* **AIM OF THE TASK**: Pictures are to be dropped, and only the lines from the one containing "Task: Click the Add insurance button" through the end of the data below are to be reproduced as written.
◆ ◆ ◆
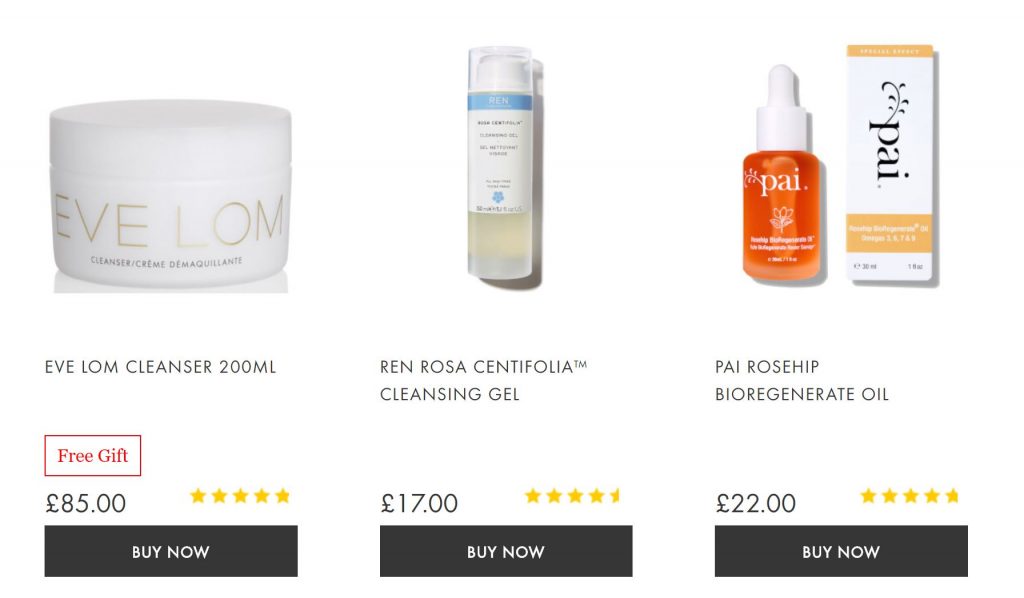1024x598 pixels.
Task: Buy the Pai Rosehip Oil now
Action: coord(841,551)
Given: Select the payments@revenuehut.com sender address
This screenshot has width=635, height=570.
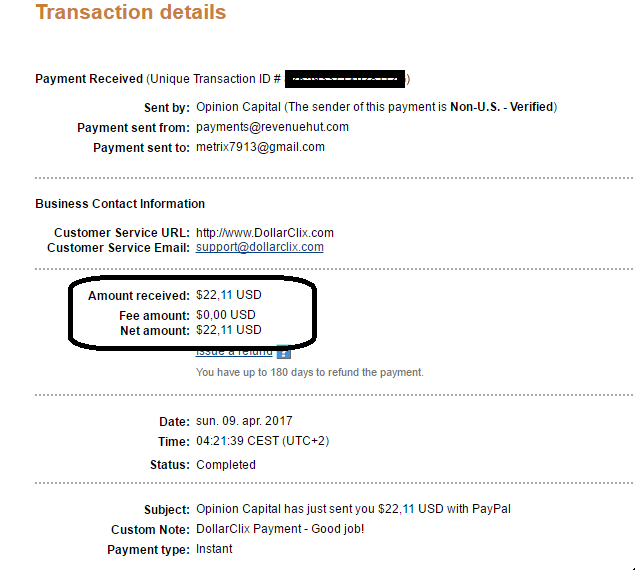Looking at the screenshot, I should click(x=272, y=127).
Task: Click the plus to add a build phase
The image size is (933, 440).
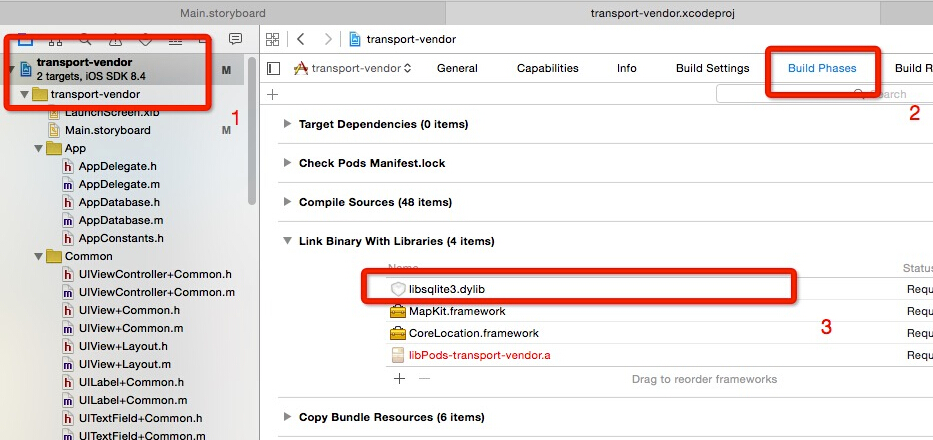Action: tap(273, 94)

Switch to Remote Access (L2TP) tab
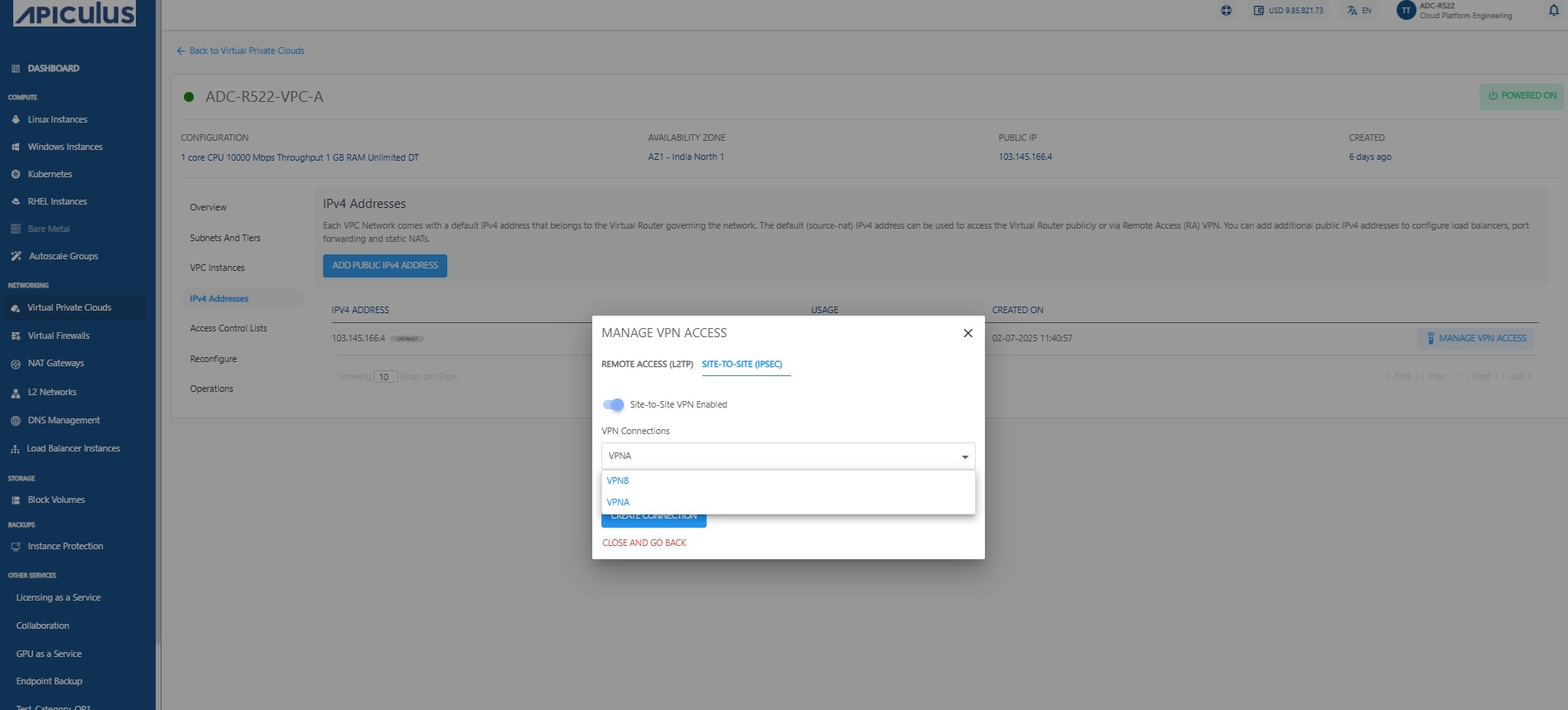click(x=647, y=364)
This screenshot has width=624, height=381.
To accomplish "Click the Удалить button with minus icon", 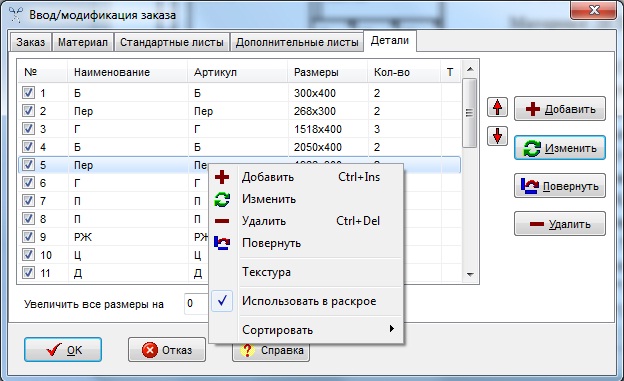I will [560, 224].
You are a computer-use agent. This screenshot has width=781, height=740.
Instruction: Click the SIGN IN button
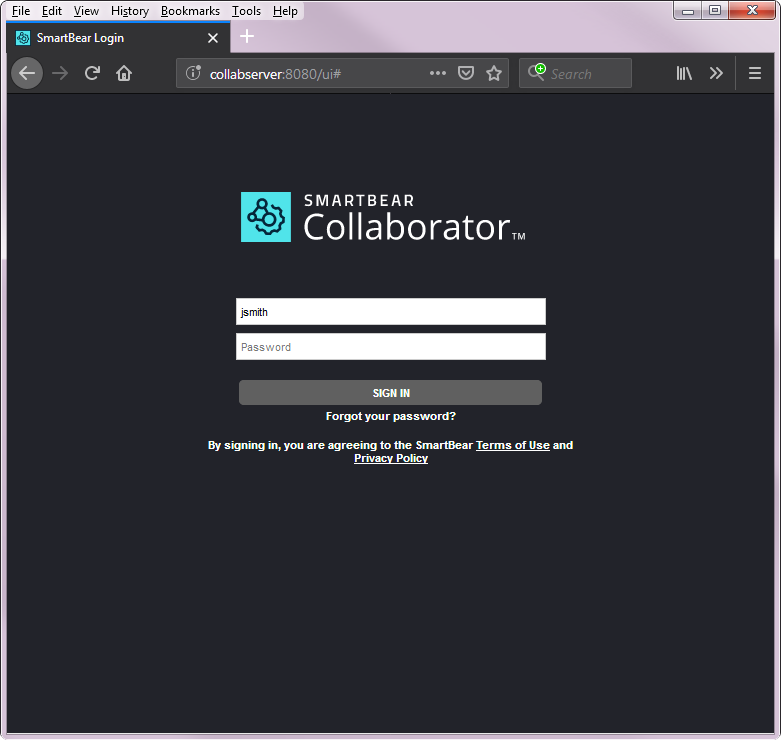tap(390, 393)
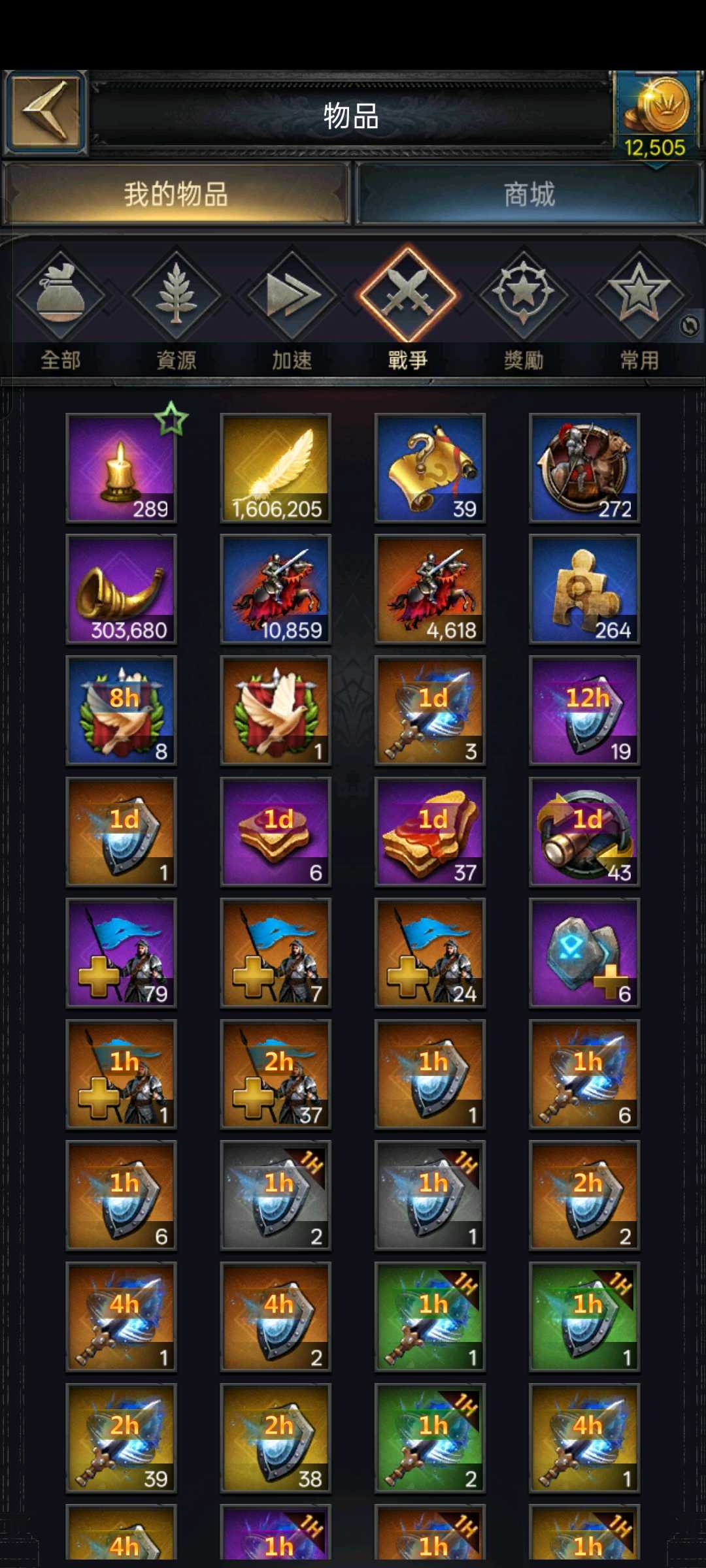Select the 12h purple shield boost
This screenshot has width=706, height=1568.
(x=584, y=711)
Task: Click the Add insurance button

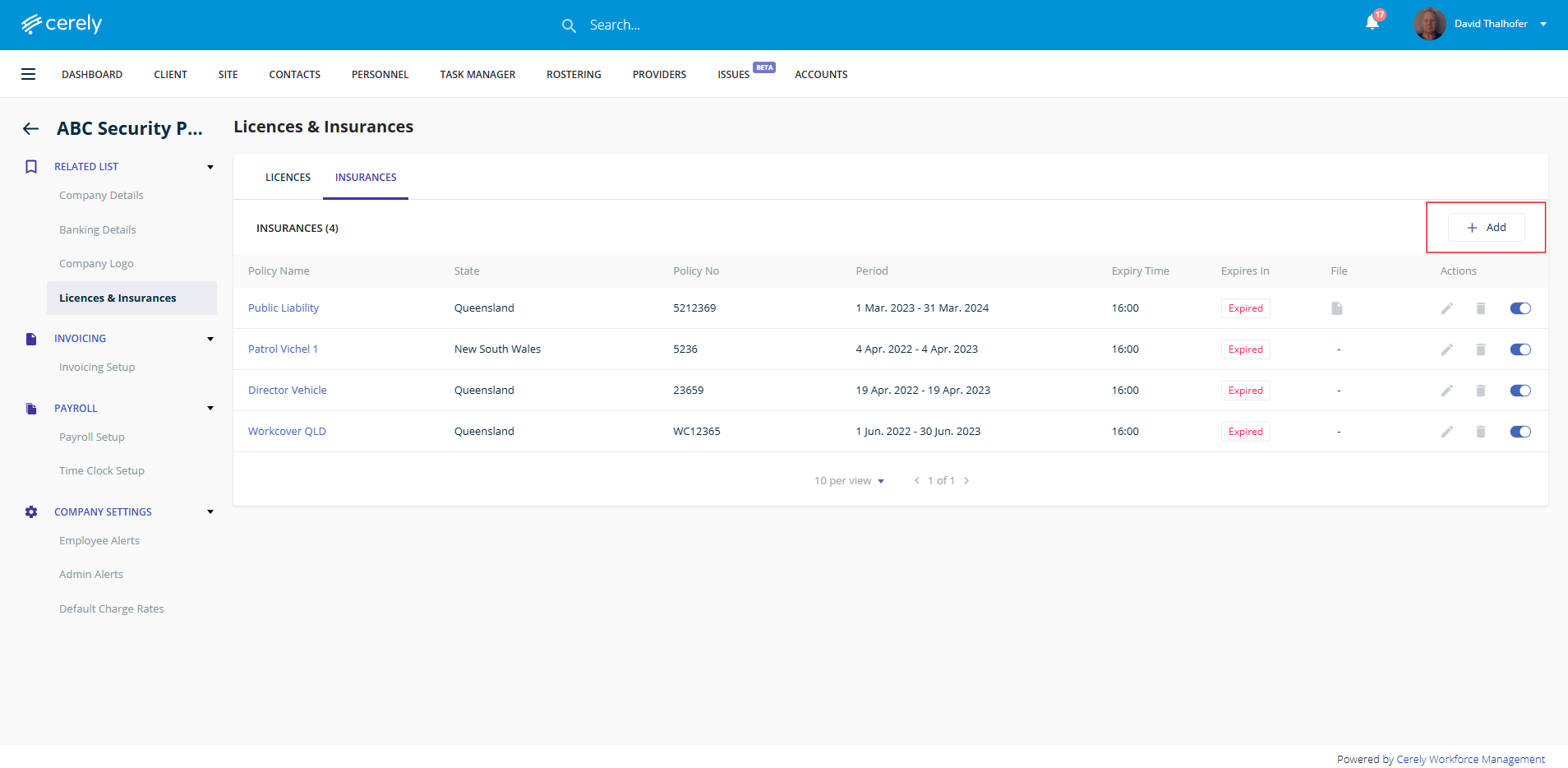Action: [x=1486, y=228]
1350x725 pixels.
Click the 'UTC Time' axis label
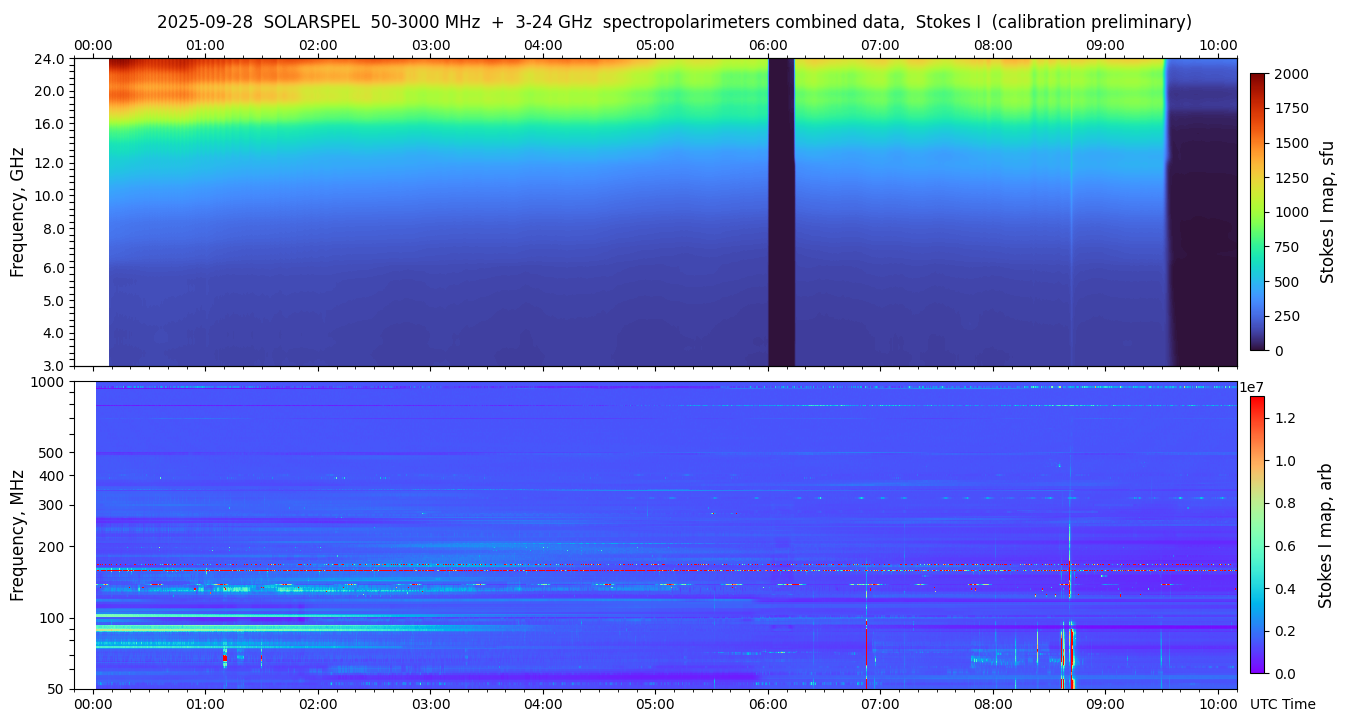tap(1282, 704)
◆ ◆ ◆
* **EXPECTED ANSWER**:
Task: Click the Add insurance button

Action: [x=1486, y=228]
1350x725 pixels.
Click the 'UTC Time' axis label
tap(1282, 704)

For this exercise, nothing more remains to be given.